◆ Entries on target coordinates
* * * * * * * * *

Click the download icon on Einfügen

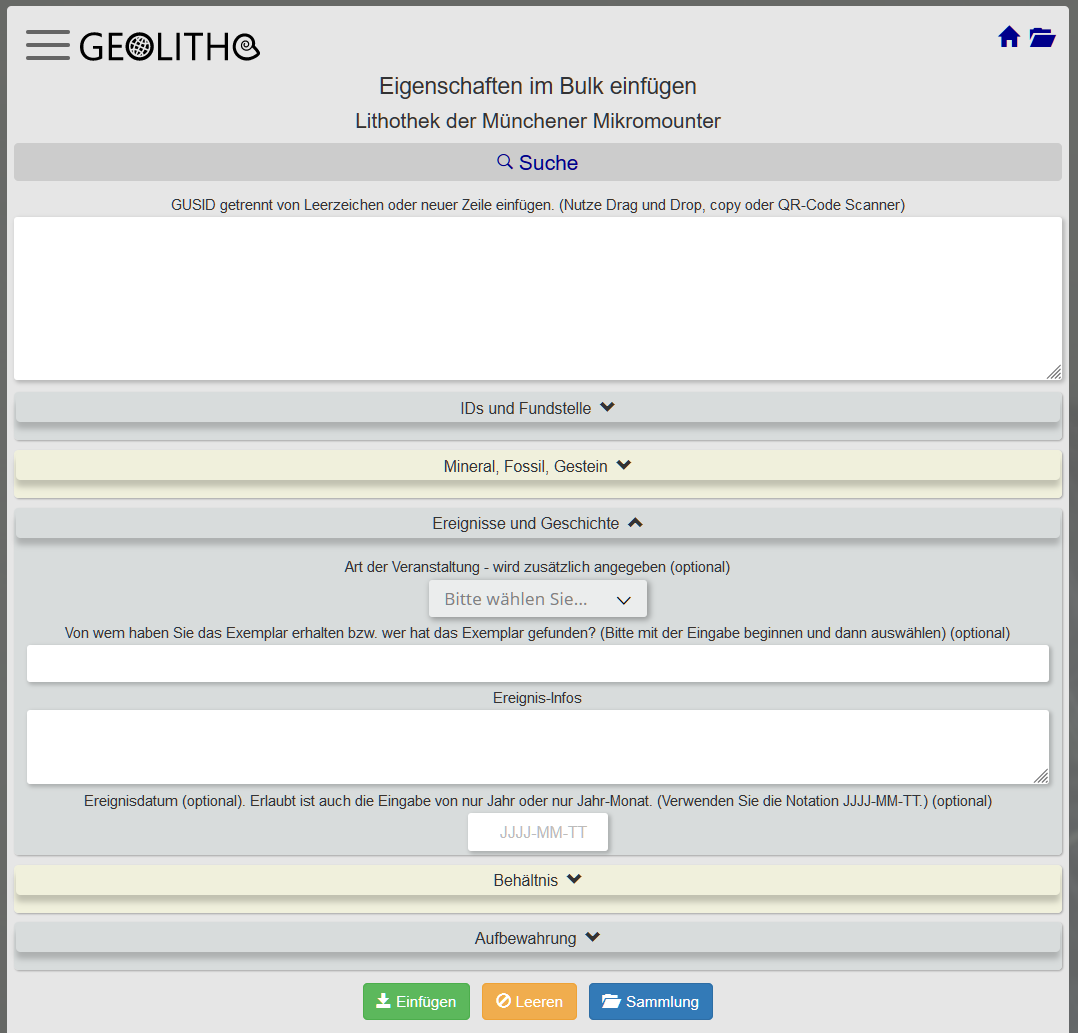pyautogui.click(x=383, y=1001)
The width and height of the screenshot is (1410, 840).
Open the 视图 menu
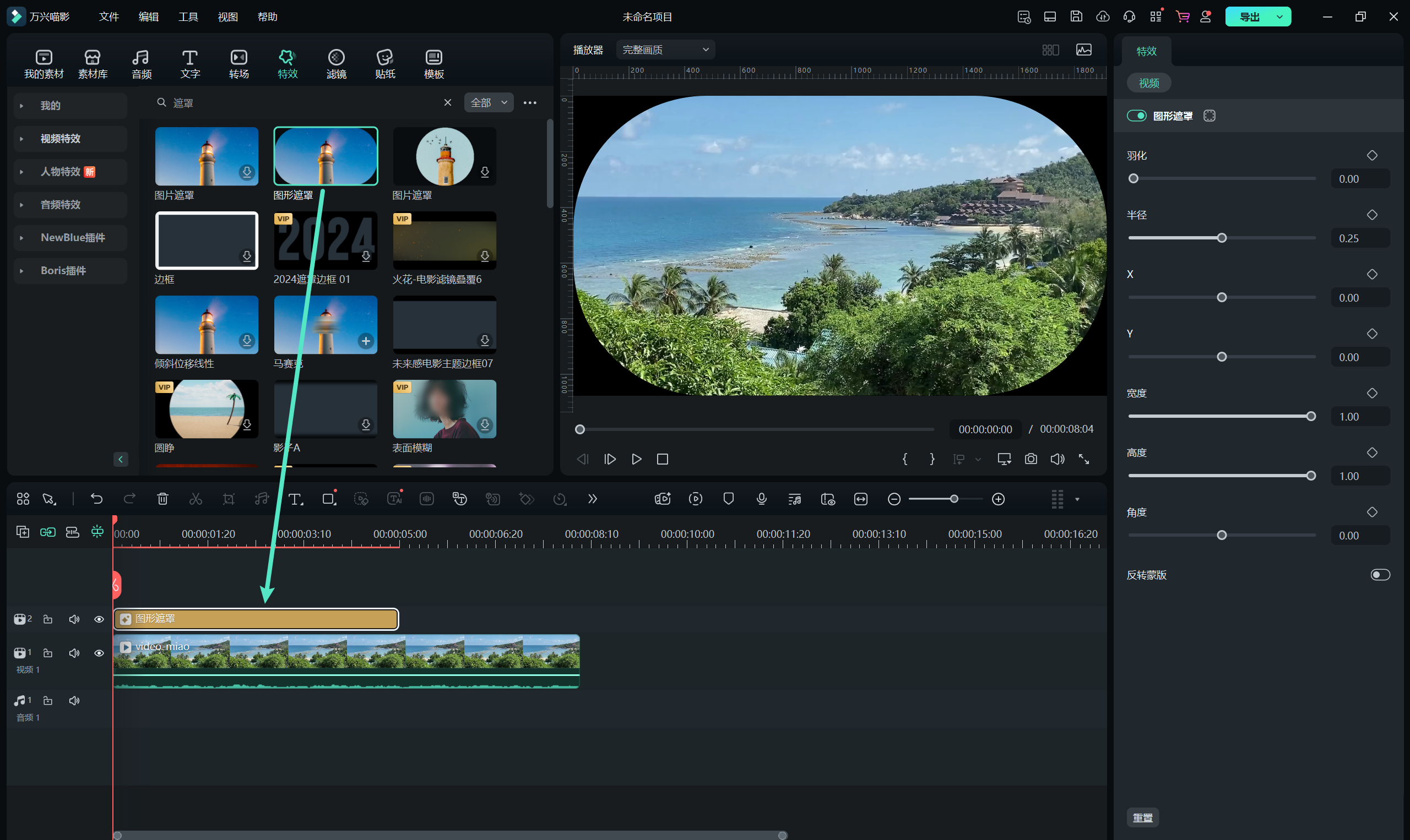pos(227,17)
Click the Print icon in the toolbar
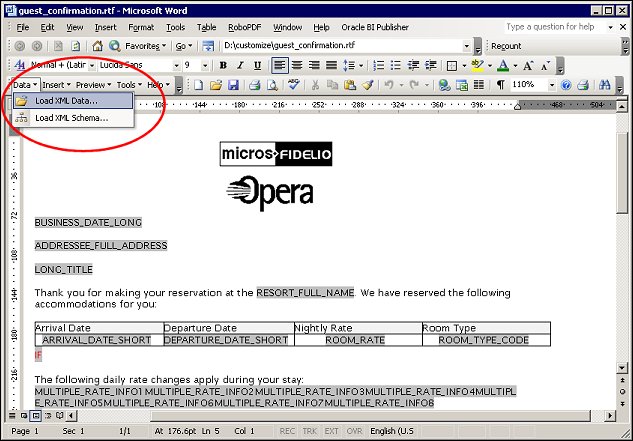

* * * * * * * * *

◆ Problem requirements
Could you rewrite the records starting at the line containing "The width and" and ending at the end of the records, shifting every coordinate in the answers by adding 72 and leaving the pictures out?

◆ Problem solution
The width and height of the screenshot is (1410, 840).
Open the 视图 menu
pos(299,89)
Click the Print icon in the toolbar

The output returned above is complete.